By leveraging transit bonds, performance bonds, and standby letters of credit (SBLCs), TABA will ensure businesses can transport goods from Cape Town to Cairo using a single guarantee, eliminating the bureaucratic bottlenecks that have long stifled efficiency. It also provides customs authorities with revenue protection in the event of procedural breaches, reinforcing the regulatory framework critical for smooth cross-border trade.
Speaking at the launch, Denys Denya, Senior Executive Vice President of Afreximbank, framed TABA as a pivotal step toward economic integration. “Through this collaboration, we aim to strengthen interstate transit regimes and pave the way for a continental framework under AfCFTA. Our goal is not to displace local operators but to enhance trade efficiency and investment flows across Africa,” Denya said during the launch.
TABA builds on the success of the $300 million (about Sh38.8 billion) African Collaborative Transit Guarantee Scheme (AATGS), which boosted ZEP-RE’s ability to issue transit bonds under the Common Markets for Eastern and Southern Africa (COMESA’s) regional customs framework. The new alliance scales up this model continent-wide, creating standardized trade insurance mechanisms that African businesses can leverage to secure procurement and infrastructure projects without exorbitant costs or regulatory hurdles.
Hope Murera, Managing Director of ZEP-RE said “TABA represents a shared vision—one where Africa is connected by bridges of opportunity, not barriers. This initiative will transform how we facilitate trade, manage risk, and support cross-border movement,” she said, reinforcing the alliance’s ethos of ‘OneBondOneAfrica’, a call for unity in dismantling the systemic fragmentation of Africa’s trade systems.
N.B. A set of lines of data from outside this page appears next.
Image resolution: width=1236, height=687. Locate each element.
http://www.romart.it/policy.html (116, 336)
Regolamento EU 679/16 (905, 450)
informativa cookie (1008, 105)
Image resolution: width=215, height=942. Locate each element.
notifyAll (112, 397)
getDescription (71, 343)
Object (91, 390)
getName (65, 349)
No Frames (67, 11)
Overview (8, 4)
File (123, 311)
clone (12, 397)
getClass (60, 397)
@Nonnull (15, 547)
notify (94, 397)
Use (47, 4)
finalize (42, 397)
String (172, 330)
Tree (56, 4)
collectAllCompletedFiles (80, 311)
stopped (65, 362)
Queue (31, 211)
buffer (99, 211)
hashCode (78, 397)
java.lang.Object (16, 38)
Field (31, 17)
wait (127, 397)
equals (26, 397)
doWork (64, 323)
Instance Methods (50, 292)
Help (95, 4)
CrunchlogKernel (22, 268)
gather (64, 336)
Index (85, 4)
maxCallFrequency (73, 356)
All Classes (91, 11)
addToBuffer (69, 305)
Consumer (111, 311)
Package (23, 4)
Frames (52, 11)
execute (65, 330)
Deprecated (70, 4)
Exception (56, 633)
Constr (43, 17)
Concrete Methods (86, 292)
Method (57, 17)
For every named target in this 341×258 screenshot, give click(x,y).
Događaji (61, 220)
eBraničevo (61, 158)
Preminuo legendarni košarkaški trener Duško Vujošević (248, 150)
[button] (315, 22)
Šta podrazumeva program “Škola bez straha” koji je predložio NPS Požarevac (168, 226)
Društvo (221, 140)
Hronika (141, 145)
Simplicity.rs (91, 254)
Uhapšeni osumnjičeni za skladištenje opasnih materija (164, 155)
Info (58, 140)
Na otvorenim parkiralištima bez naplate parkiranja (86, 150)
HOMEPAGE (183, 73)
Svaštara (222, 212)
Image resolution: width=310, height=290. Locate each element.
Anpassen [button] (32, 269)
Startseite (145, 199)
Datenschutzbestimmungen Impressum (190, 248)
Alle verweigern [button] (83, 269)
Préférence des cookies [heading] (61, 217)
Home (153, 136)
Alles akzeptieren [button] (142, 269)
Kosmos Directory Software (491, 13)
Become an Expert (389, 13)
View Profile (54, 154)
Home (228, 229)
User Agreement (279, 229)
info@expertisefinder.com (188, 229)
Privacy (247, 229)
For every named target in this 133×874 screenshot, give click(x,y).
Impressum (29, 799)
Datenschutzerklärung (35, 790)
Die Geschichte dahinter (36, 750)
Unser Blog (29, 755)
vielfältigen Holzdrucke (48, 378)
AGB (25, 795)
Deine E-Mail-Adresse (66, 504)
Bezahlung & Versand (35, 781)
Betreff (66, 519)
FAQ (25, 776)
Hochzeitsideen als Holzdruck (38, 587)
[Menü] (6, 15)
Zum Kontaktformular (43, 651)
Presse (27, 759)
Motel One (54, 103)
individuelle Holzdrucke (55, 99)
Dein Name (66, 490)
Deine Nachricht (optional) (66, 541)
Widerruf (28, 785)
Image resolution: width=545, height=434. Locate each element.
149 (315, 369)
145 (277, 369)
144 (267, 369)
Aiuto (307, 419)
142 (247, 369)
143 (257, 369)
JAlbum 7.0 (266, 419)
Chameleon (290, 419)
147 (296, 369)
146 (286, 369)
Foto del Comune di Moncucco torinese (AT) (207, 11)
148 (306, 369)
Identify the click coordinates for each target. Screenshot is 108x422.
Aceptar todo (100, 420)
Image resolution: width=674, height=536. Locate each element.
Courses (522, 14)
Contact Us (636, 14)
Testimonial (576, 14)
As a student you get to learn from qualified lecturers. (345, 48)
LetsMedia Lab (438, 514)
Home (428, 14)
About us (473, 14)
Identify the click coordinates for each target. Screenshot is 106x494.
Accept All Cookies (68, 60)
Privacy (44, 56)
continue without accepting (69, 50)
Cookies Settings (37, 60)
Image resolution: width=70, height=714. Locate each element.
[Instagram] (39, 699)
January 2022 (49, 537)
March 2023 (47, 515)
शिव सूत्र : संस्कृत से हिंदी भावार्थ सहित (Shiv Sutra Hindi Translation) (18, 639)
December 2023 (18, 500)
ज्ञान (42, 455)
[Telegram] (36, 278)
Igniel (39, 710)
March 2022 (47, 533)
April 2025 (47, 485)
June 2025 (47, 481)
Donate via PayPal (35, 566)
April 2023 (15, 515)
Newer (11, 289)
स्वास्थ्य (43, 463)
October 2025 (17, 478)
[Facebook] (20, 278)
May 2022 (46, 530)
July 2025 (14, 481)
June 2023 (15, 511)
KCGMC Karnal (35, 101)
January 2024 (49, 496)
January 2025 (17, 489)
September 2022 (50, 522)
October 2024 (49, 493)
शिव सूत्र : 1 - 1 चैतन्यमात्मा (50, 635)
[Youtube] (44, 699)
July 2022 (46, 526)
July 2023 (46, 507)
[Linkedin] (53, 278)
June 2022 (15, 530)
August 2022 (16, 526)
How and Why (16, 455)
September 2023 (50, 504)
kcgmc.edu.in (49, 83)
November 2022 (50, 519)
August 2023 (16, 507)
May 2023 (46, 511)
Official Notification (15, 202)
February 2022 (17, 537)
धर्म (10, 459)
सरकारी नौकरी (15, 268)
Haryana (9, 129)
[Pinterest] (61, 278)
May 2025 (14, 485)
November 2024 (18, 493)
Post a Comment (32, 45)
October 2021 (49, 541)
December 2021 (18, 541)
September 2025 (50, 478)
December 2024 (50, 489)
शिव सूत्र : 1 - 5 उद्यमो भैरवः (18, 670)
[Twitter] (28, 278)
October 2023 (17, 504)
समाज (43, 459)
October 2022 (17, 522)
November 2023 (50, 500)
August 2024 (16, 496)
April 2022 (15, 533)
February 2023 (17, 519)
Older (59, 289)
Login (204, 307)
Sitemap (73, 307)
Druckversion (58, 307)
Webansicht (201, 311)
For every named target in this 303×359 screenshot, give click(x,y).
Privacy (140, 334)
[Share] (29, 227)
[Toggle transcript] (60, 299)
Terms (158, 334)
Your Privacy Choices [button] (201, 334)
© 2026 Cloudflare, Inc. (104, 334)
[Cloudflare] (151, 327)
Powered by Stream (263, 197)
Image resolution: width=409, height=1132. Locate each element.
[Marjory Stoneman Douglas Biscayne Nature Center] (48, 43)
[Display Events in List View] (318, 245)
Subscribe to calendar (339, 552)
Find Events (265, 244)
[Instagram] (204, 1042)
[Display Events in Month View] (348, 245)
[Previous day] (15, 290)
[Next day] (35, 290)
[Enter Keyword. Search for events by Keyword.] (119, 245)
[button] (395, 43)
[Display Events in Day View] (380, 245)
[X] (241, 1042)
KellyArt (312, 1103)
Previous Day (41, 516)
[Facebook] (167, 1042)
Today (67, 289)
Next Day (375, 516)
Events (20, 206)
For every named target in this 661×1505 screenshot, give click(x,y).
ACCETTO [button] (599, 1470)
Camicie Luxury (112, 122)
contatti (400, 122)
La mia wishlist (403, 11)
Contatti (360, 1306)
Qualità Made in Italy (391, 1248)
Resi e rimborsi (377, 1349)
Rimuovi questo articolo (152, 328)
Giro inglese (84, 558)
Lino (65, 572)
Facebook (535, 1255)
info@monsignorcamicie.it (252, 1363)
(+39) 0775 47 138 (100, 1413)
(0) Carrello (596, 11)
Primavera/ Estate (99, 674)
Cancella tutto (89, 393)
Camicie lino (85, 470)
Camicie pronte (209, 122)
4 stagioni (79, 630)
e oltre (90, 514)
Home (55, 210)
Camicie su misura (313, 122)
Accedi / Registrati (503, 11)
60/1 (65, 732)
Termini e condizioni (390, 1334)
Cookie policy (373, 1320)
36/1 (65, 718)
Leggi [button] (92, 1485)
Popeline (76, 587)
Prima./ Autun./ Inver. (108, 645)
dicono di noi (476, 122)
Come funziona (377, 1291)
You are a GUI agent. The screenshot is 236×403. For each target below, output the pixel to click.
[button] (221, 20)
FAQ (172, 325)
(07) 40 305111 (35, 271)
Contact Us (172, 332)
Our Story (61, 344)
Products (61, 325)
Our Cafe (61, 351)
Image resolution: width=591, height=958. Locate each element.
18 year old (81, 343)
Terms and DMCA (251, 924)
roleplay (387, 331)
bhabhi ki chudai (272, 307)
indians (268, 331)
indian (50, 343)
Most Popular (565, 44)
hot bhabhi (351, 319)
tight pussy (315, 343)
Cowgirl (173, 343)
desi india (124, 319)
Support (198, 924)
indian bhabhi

Murera referred to the ZEP-RE flagship programs, including the Common Markets for Eastern and Southern Africa (COMESA) Regional Customs Transit Guarantee (RCTG) Scheme and the COMESA Yellow Card (CYC) Motor Vehicle Insurance Scheme, which have significantly boosted intra-regional trade by reducing cross-border friction. She said the RCTG underwrites over $1 billion (about Sh129.2 billion) in bonds annually, facilitating goods worth $13 billion (about Sh1.7 trillion) across the Northern Corridor, while the Yellow Card Scheme provides affordable third-party insurance to over 300,000 vehicles annually in 13 member states, primarily benefiting commercial transit.
Veronica Nduva, Secretary General (SG) of the East African Community (EAC), highlighted the challenges faced by Africa’s 16 landlocked nations, where transport costs often exceed the value of traded goods, saying that “The establishment of TABA aligns with our (EAC) program to enhance cross-border trade, reduce costs, and promote economic growth across Africa with simplified trade regimes.”
The speakers said that by harmonizing regulatory environments and reducing trade risks, TABA will increase investor confidence while broadening market access for African enterprises. The framework also strengthens compliance, curbing illicit trade and safeguarding government revenues.
Following its launch, business-to-business discussions are underway to map out implementation strategies, with an awareness campaign set to educate businesses on how to leverage TABA’s offerings.